Entries provided
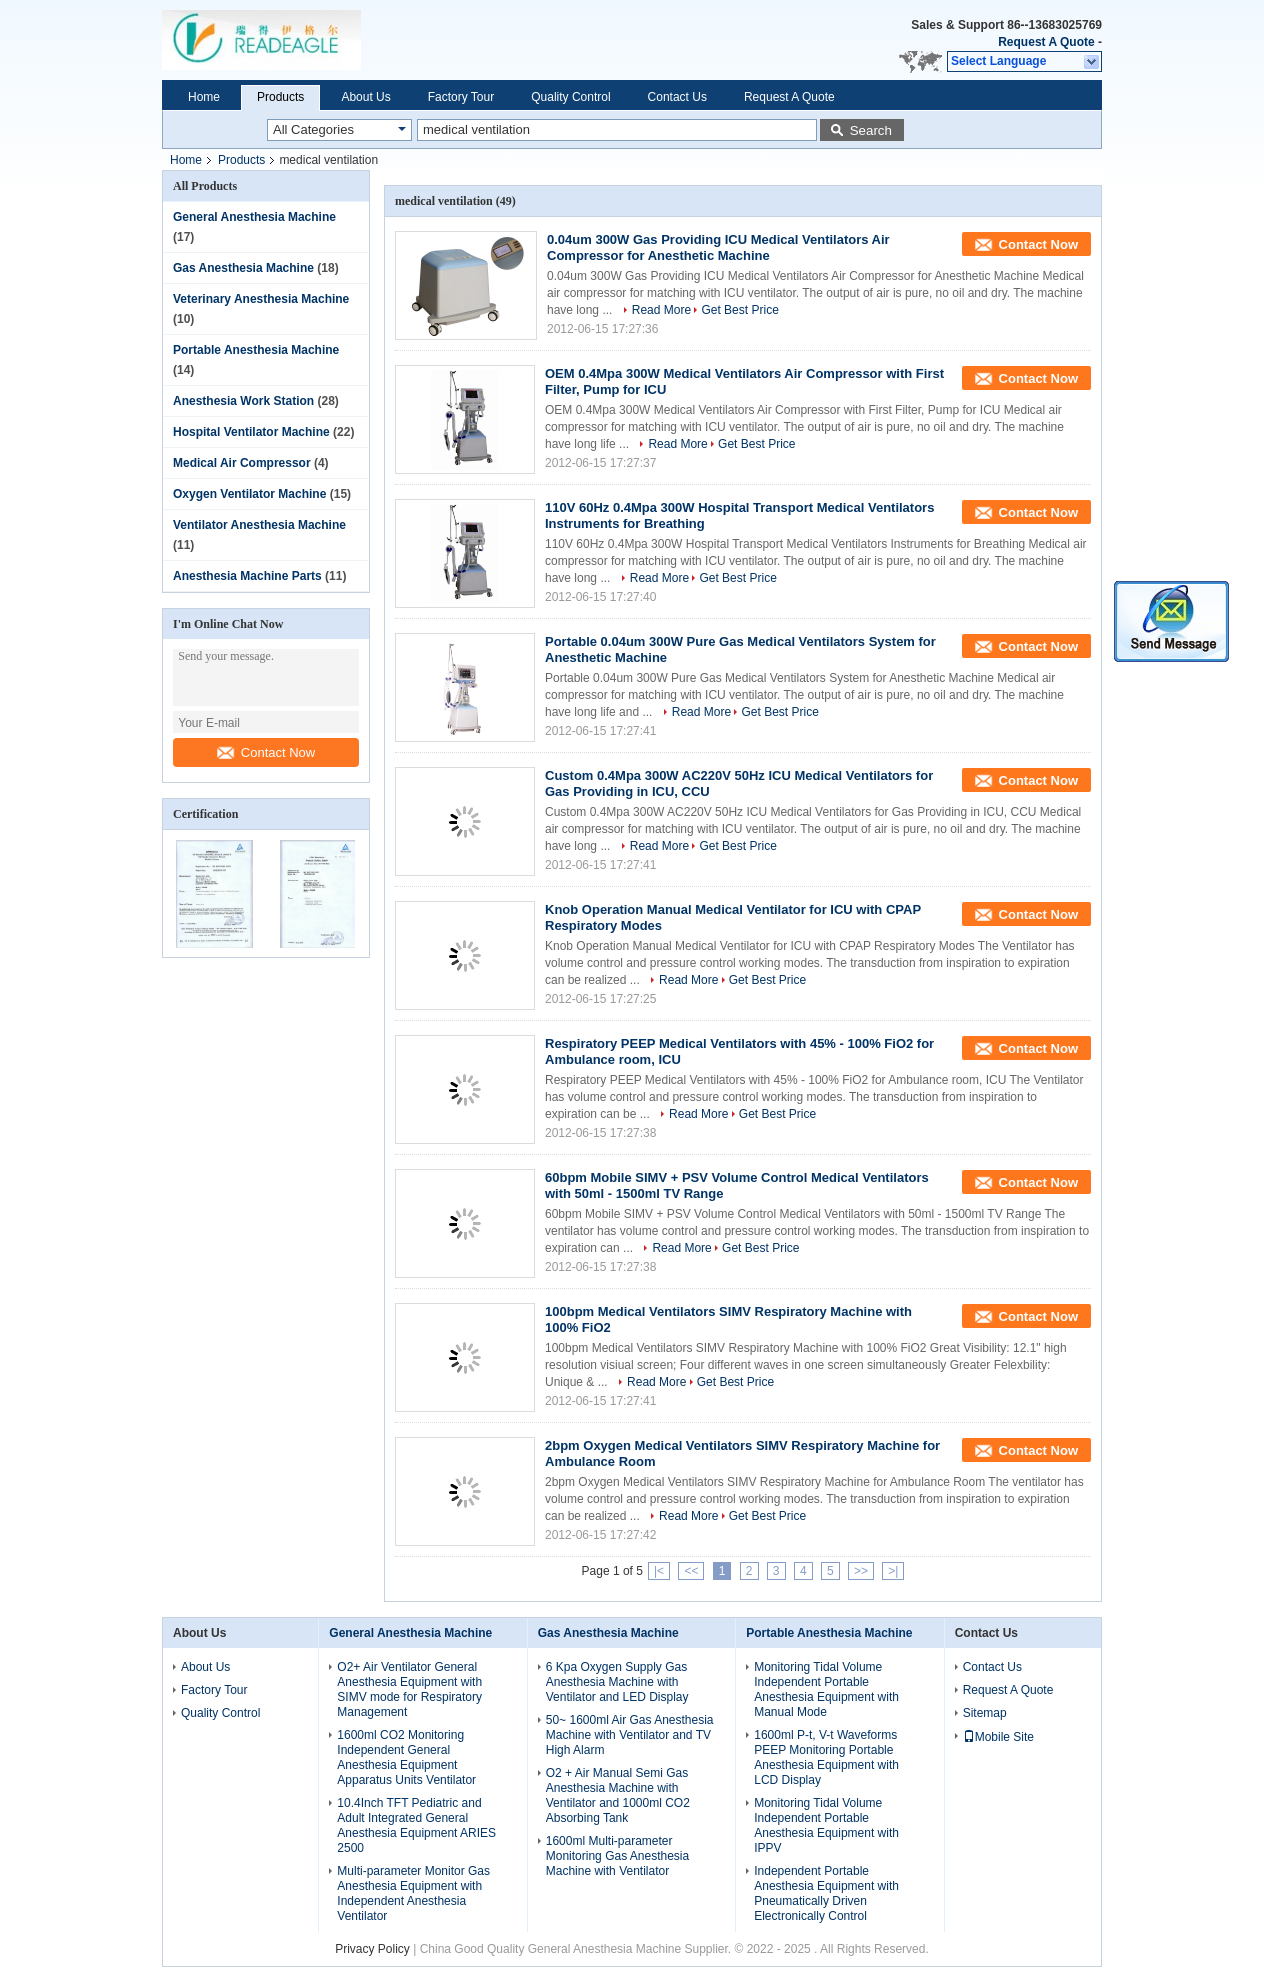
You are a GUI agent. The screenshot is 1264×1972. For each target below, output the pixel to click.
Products (280, 97)
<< (691, 1571)
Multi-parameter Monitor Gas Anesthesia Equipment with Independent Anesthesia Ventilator (413, 1893)
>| (893, 1571)
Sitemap (985, 1713)
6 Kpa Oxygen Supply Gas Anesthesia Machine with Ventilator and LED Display (617, 1682)
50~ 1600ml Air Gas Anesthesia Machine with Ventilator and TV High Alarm (630, 1735)
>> (861, 1571)
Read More (661, 310)
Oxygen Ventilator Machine (249, 494)
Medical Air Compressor (242, 463)
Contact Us (677, 97)
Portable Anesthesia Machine (256, 350)
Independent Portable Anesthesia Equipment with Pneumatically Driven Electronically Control (826, 1893)
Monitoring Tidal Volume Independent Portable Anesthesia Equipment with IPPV (826, 1825)
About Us (365, 97)
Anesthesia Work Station (243, 401)
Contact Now (266, 752)
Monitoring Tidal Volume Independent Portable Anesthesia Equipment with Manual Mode (826, 1689)
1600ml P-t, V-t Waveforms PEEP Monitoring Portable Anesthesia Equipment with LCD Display (826, 1757)
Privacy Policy (372, 1949)
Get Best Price (739, 310)
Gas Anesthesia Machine (243, 268)
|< (659, 1571)
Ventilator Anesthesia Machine (259, 525)
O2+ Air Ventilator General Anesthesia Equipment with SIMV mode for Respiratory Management (409, 1689)
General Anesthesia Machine (254, 217)
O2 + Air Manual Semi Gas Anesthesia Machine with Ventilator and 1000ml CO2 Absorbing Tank (618, 1795)
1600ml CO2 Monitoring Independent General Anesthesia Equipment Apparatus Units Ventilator (406, 1757)
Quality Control (570, 97)
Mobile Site (998, 1737)
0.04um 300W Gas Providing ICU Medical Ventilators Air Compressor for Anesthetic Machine (718, 247)
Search (871, 130)
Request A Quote (1046, 42)
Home (204, 97)
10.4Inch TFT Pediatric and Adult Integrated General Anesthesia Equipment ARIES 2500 (416, 1825)
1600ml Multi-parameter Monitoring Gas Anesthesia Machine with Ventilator (617, 1856)
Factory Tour (461, 97)
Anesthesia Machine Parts (247, 576)
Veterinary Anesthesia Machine (261, 299)
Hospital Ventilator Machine (251, 432)
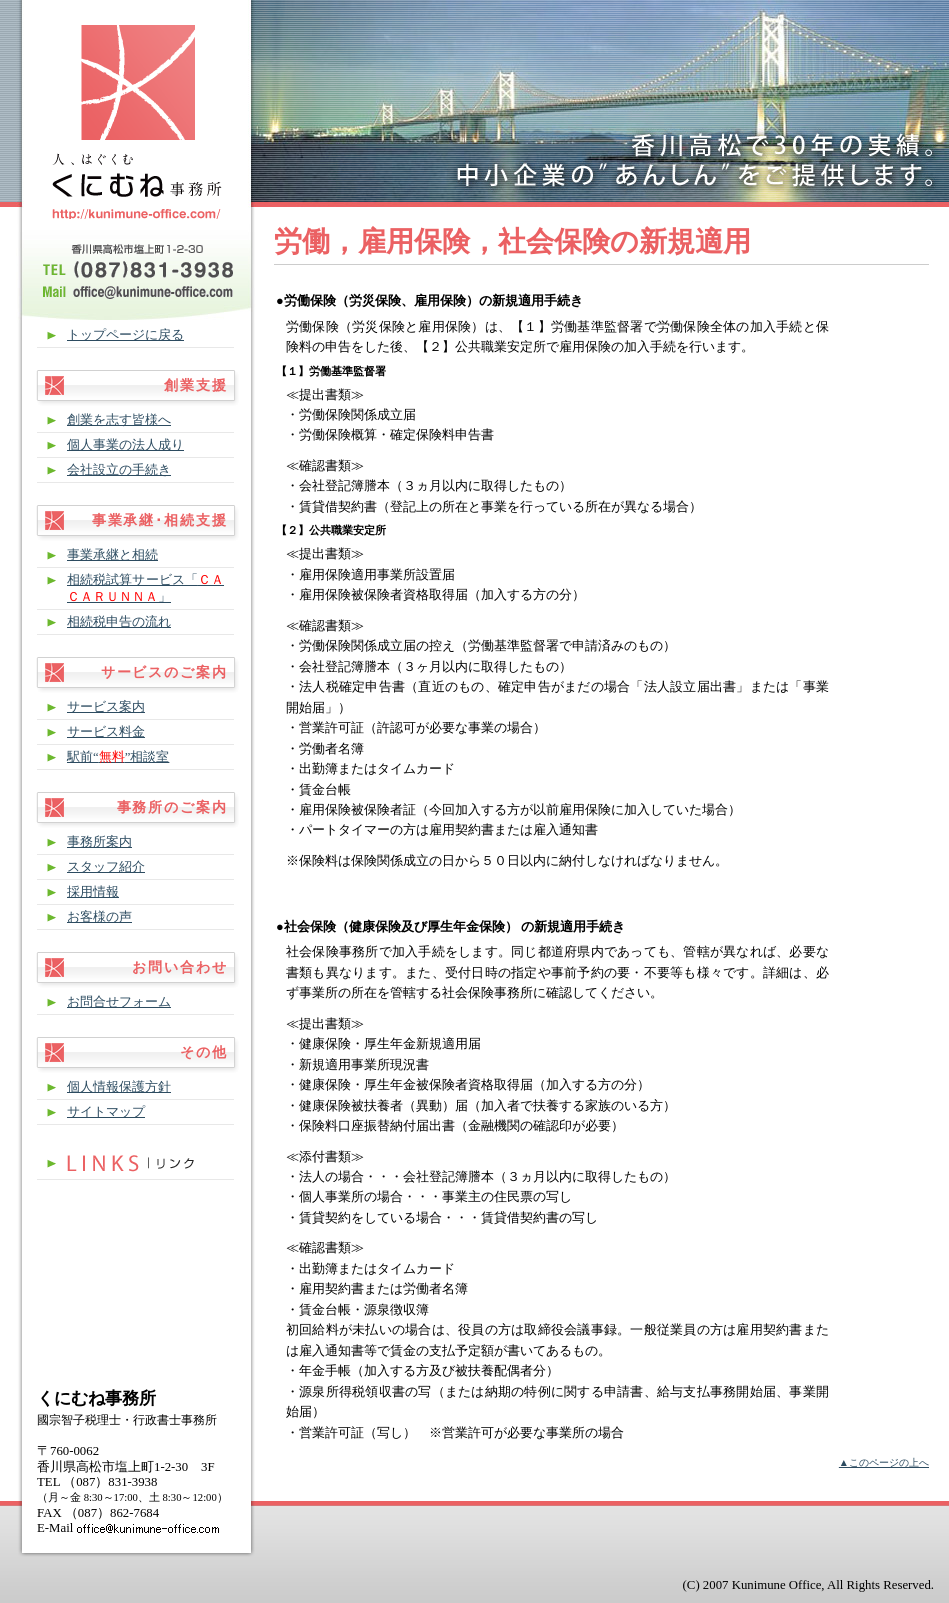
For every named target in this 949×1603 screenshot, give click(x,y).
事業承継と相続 (112, 555)
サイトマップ (106, 1112)
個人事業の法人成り (125, 445)
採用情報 (93, 892)
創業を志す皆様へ (119, 420)
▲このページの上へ (884, 1462)
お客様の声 (99, 917)
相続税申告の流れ (119, 622)
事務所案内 (99, 842)
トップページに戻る (125, 335)
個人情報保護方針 (119, 1087)
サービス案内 (106, 707)
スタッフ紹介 (106, 867)
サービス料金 (106, 732)
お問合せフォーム (119, 1002)
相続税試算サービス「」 (145, 588)
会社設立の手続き (119, 470)
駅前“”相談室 (118, 757)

Description of the task
Rewrite all the lines above, swapping "Anesthesia Machine" for "Anesthesia System" wherever it occurs and changing nothing else, and leave out the pictures.

Solved problem
You are a GUI agent. The screenshot is 1264×1972. For each target below, output the pixel to click.
Products (280, 97)
<< (691, 1571)
Multi-parameter Monitor Gas Anesthesia Equipment with Independent Anesthesia Ventilator (413, 1893)
>| (893, 1571)
Sitemap (985, 1713)
6 Kpa Oxygen Supply Gas Anesthesia System with Ventilator and LED Display (617, 1682)
50~ 1600ml Air Gas Anesthesia System with Ventilator and TV High Alarm (630, 1735)
>> (861, 1571)
Read More (661, 310)
Oxygen Ventilator Machine (249, 494)
Medical Air Compressor (242, 463)
Contact Us (677, 97)
Portable Anesthesia System (256, 350)
Independent Portable Anesthesia Equipment with Pneumatically Driven Electronically Control (826, 1893)
Monitoring Tidal Volume Independent Portable Anesthesia Equipment with IPPV (826, 1825)
About Us (365, 97)
Anesthesia Work Station (243, 401)
Contact Now (266, 752)
Monitoring Tidal Volume Independent Portable Anesthesia Equipment with Manual Mode (826, 1689)
1600ml P-t, V-t Waveforms PEEP Monitoring Portable Anesthesia Equipment with LCD Display (826, 1757)
Privacy Policy (372, 1949)
Get Best Price (739, 310)
Gas Anesthesia System (243, 268)
|< (659, 1571)
Ventilator Anesthesia System (259, 525)
O2+ Air Ventilator General Anesthesia Equipment with SIMV mode for Respiratory Management (409, 1689)
General Anesthesia System (254, 217)
O2 + Air Manual Semi Gas Anesthesia System with Ventilator and 1000ml CO2 Absorbing Tank (618, 1795)
1600ml CO2 Monitoring Independent General Anesthesia Equipment Apparatus Units Ventilator (406, 1757)
Quality Control (570, 97)
Mobile Site (998, 1737)
0.04um 300W Gas Providing ICU Medical Ventilators Air Compressor for Anesthetic Machine (718, 247)
Search (871, 130)
Request A Quote (1046, 42)
Home (204, 97)
10.4Inch TFT Pediatric and Adult Integrated General Anesthesia Equipment ARIES 2500 (416, 1825)
1600ml Multi-parameter Monitoring Gas Anesthesia System with Ventilator (617, 1856)
Factory Tour (461, 97)
Anesthesia System Parts (247, 576)
Veterinary Anesthesia System (261, 299)
Hospital Ventilator Machine (251, 432)
For every named target in this 949×1603 screenshot, give click(x,y).
事業承継と相続 (112, 555)
サイトマップ (106, 1112)
個人事業の法人成り (125, 445)
採用情報 (93, 892)
創業を志す皆様へ (119, 420)
▲このページの上へ (884, 1462)
お客様の声 (99, 917)
相続税申告の流れ (119, 622)
事務所案内 (99, 842)
トップページに戻る (125, 335)
個人情報保護方針 (119, 1087)
サービス案内 (106, 707)
スタッフ紹介 (106, 867)
サービス料金 (106, 732)
お問合せフォーム (119, 1002)
相続税試算サービス「」 (145, 588)
会社設立の手続き (119, 470)
駅前“”相談室 (118, 757)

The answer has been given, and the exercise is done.